■ Teks hasil ekstraksi
“Penanganan banjir setiap tahun tidak akan berarti kalau ruang hijau, rawa, dan sawah di Bandung terus diuruk. Jika tata ruang tidak dibenahi sejak sekarang, dimungkinkan Bandung akan tenggelam,” ungkapnya.
Dalam kebijakan lanjutan, Pemprov Jabar juga akan memperbaiki praktik pertanian di kawasan berlereng curam yang sering memicu longsor. Lahan pertanian sayur di kemiringan ekstrem akan dikembalikan menjadi kawasan vegetasi keras. Untuk menjaga aspek ekonomi, para penggarap akan direkrut menjadi tenaga pemerintah.
“Agar petani tidak rugi, mereka akan kita rekrut sebagai tenaga pemerintah. Tugasnya menanam dan merawat tanaman vegetasi penguat tanah seperti teh, kopi, jengkol, hingga kina,” kata KDM.

■ Daftar tugas
(a) Ketik ulang bagian teks tentang banjir Bandung dari “Dalam kebijakan lanjutan, Pemprov” sampai “menjadi tenaga pemerintah.”, termasuk kedua bagian itu.
(b) Menurut teks tentang banjir Bandung, tanaman apa saja yang akan ditanam dan dirawat para petani sebagai vegetasi penguat tanah?
(c) Tuliskan lanjutan teks tentang banjir Bandung, mulai setelah kalimat terakhirnya.
Catatan berikut tidak ada hubungannya dengan teks tentang banjir Bandung.

(Entri tersimpan)
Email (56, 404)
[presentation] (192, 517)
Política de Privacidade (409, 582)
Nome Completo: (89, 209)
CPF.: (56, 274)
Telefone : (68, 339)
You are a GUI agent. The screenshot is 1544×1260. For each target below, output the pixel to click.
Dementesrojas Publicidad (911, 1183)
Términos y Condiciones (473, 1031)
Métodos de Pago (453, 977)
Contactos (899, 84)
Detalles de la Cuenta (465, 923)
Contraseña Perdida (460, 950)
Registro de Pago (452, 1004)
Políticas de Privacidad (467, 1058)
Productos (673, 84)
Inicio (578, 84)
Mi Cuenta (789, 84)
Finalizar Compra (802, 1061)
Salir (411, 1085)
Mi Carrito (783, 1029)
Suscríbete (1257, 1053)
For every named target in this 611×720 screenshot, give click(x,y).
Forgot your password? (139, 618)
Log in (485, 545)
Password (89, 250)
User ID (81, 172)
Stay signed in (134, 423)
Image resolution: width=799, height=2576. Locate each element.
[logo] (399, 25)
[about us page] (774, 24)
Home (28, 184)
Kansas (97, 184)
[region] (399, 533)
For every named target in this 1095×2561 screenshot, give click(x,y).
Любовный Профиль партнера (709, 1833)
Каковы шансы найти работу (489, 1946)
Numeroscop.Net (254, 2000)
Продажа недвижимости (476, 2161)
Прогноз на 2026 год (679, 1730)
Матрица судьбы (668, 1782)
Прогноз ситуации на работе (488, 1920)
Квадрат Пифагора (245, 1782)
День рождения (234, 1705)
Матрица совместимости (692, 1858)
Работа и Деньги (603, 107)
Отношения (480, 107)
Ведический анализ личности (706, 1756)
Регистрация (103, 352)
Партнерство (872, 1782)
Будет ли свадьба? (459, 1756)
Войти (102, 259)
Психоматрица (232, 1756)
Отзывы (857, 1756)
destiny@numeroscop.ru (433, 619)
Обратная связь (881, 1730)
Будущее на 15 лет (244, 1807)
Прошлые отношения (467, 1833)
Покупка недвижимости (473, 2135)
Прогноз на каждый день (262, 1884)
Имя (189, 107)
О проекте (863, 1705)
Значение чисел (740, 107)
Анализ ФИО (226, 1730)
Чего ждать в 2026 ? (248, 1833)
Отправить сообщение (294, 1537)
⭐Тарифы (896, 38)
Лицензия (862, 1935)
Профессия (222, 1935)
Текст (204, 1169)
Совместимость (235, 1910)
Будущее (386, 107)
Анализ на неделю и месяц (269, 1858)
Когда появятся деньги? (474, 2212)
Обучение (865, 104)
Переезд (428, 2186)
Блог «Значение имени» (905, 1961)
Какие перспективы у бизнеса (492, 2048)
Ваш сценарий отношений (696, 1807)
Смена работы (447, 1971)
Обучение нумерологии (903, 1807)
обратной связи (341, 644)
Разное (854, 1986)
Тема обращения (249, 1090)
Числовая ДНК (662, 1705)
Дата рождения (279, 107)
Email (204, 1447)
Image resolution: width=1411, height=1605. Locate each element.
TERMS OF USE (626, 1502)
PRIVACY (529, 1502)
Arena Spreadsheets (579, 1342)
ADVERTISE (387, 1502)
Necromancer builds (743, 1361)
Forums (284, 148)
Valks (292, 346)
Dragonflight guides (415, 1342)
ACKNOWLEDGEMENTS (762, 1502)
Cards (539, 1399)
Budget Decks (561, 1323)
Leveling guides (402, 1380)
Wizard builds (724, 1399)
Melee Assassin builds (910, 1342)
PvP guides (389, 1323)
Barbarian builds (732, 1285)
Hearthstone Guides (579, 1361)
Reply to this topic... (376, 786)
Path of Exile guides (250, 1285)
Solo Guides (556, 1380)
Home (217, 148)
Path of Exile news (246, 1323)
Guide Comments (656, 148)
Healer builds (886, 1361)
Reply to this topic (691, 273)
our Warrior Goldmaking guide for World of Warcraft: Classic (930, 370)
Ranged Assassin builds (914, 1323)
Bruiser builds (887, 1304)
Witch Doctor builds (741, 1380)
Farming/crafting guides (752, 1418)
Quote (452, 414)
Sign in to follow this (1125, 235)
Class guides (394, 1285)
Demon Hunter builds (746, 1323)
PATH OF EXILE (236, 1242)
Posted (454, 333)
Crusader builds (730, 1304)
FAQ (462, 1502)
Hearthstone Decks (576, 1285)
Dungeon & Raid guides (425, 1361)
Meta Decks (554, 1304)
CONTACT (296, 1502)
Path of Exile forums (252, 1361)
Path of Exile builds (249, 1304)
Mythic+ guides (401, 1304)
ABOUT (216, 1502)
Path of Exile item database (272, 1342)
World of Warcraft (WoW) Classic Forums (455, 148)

■ Jawaban
(a)
Dalam kebijakan lanjutan, Pemprov Jabar juga akan memperbaiki praktik pertanian di kawasan berlereng curam yang sering memicu longsor. Lahan pertanian sayur di kemiringan ekstrem akan dikembalikan menjadi kawasan vegetasi keras. Untuk menjaga aspek ekonomi, para penggarap akan direkrut menjadi tenaga pemerintah.

(b) Teh, kopi, jengkol, dan kina.

(c)
Terkait banjir luapan Sungai Citarum dan anak sungainya, Gubernur memastikan skema relokasi bagi warga yang tinggal di sempadan sungai, terutama di titik kritis seperti Bojongsoang dan Dayeuhkolot. Relokasi ini akan diikuti dengan pelebaran sungai dan peningkatan kapasitas tampung.
“Warga di bantaran sungai direlokasi, sungainya diperlebar dan kapasitas tampungnya maksimal. Ini sudah disepakati bersama Pemkab Bandung,” ujarnya.